Instructions For Use
1) Dilute the binding buffer 1:4 in distilled water (50ml binding buffer + 150ml distilled water).
2) Wash cells in PBS by gentle shaking or pipetting up and down.
3) Resuspend cells in 200ul pre-diluted binding buffer, adjusting to a cell density of 2-5 x 105
4) Add 5ul Annexin V:Biotin to 195ul of the cell suspension prepared in step 3.
5) Mix and incubate for 15 minutes at room temperature.
6) Wash cells twice in 190ul of pre-diluted binding buffer.
7) Resuspend cells in 190ul pre-diluted binding buffer.
8) Add streptavidin:FITC conjugate.
9) Mix and incubate for 30 minutes in the dark, at room temperature.
10) Wash cells in 200ul pre-diluted binding buffer.
11) Resuspend cells in 190ul pre-diluted binding buffer.
12) Add 10ul of the Propidium Iodide solution.

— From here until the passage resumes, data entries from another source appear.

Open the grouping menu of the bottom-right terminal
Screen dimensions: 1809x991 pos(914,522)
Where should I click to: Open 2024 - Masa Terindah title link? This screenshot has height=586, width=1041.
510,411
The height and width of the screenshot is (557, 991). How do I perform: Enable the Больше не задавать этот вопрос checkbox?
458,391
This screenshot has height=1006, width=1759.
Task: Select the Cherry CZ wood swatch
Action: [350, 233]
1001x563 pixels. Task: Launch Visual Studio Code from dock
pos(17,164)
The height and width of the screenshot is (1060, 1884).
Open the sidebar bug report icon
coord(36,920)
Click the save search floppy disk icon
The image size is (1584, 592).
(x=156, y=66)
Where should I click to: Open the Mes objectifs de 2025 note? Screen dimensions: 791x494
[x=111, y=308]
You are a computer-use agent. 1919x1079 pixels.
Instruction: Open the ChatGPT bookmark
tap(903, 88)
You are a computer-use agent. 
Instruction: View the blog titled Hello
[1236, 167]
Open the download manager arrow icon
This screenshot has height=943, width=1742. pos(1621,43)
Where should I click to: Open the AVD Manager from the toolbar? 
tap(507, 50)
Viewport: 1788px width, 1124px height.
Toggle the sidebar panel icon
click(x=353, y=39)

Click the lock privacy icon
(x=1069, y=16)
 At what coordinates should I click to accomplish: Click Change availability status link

13) Analyse by flow cytometry.
The flow cytometer is preferably set such that the Mean Fluorescence Intensity of the Annexin V negative population is between 1 and 10. Optimal parameter settings can be found using a positive control. For a positive control, incubate the cells with 3% formaldehyde in buffer during 30 minutes on ice. Wash away the formaldehyde and suspend the cells in cold binding buffer at 2-5 x 105
cells/ml. Proceed with step 2 as described above.